Discussion avec MEK - DA VINCI+ : entre légitimité et expérience personnelle

shooting “toujours réparer ses potes” x @verlan.paris
MEK - DA VINCI+ est une artiste visuelle multidisciplinaire, DA et photographe. Originaire de Casablanca, elle développe sa patte artistique depuis l’enfance tout en multipliant ses techniques. Des arts plastiques aux arts visuels, en passant par la réalisation de street clips et de la photographie de concert, MEK+ a su toucher à tout.
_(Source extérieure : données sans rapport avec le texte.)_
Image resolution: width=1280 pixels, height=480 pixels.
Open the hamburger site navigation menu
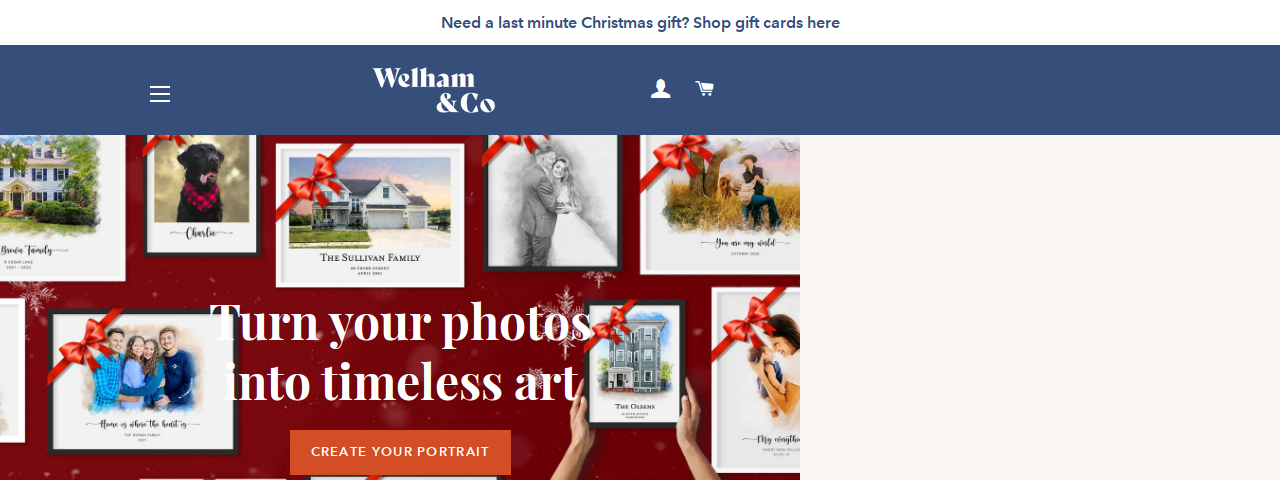[160, 94]
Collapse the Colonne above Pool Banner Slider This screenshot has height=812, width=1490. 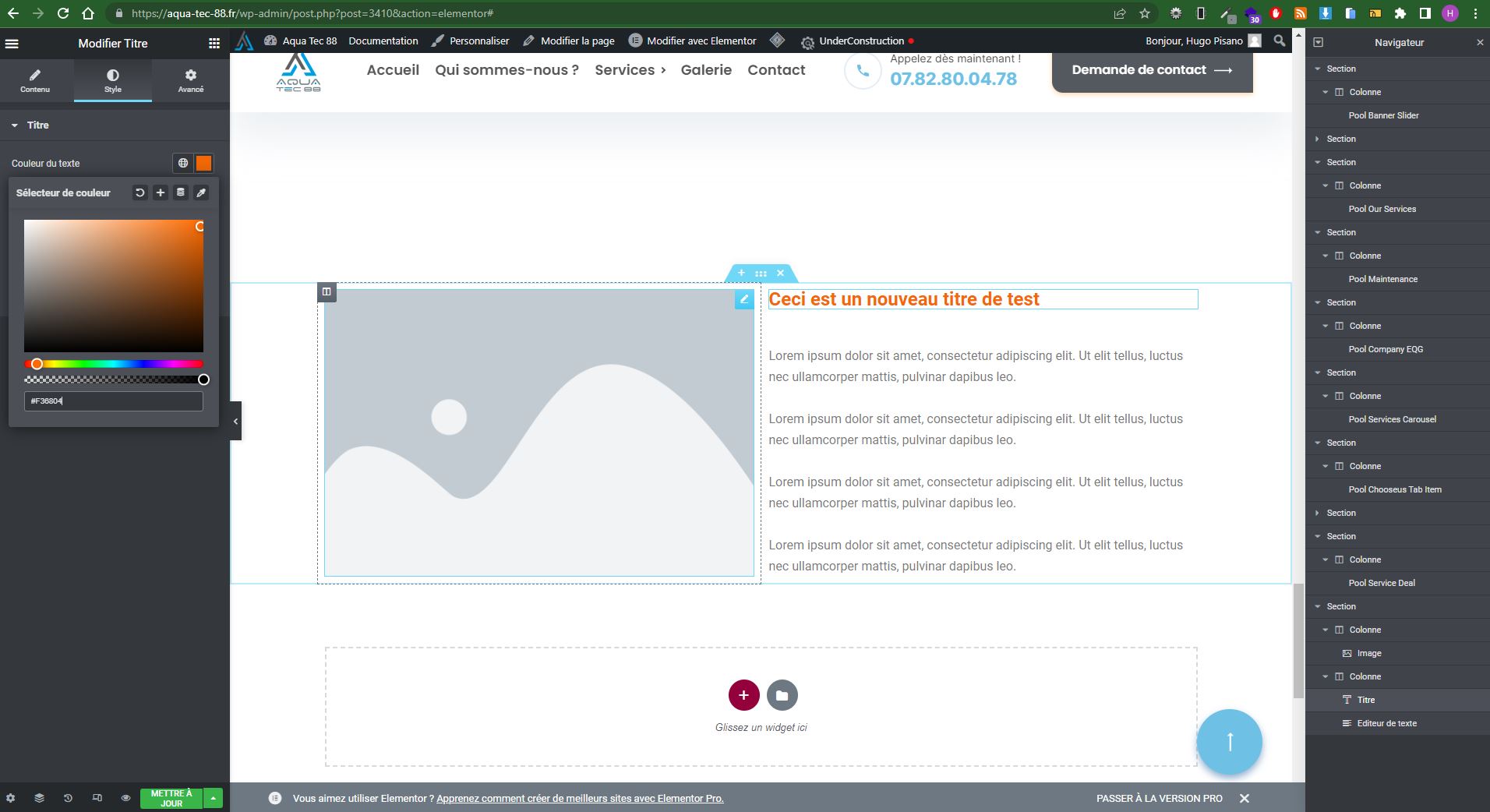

Derrière l’objectif de l’appareil photo qu’elle empruntait (à ses débuts) à son ami Mehdi, sont passés plusieurs grands noms de la musique francophone et marocaine : Laylow, Alkpote, MADD, Shobee, Ashe 22, Lyonzon, LETO, Luvresval… Autodidacte à 100% et en bon couteau-suisse, elle décide de faire ses débuts dans la Réalité Augmentée en 2019, en proposant des filtres sur son compte Instagram. Également créatrice de contenus, MEK+ partage ses projets et processus artistiques, mais aussi des VLOG et vidéos en tout genre sur son compte TikTok @davinci8888.

l'artiste MEK- DA VINCI+
Hello Women In Art, ici MEK - DA VINCI+ et aujourd’hui on va parler de la place des artistes maghrébins dans le milieu de l’art.
Je suis artiste visuel, principalement DA et photographe. Je fais également de la Réalité Augmentée, du graphisme ou encore du dessin. Durant mon parcours, j’ai cumulé des expériences de terrain dans plusieurs secteurs. J’ai fait de la réal de clip, participé à la réalisation d’interviews d’artistes pour un média, fait de la photo de concerts et d’événements…
J’ai aussi été sur les bancs d’une école de design et digital, dans laquelle je n’ai pas passé plus de quelques mois car je n’ai pas aimé mon expérience, avant d’entamer ma licence en Sciences Sociales. C’est à partir de mon passage dans cette école que ma réflexion a commencé à germer.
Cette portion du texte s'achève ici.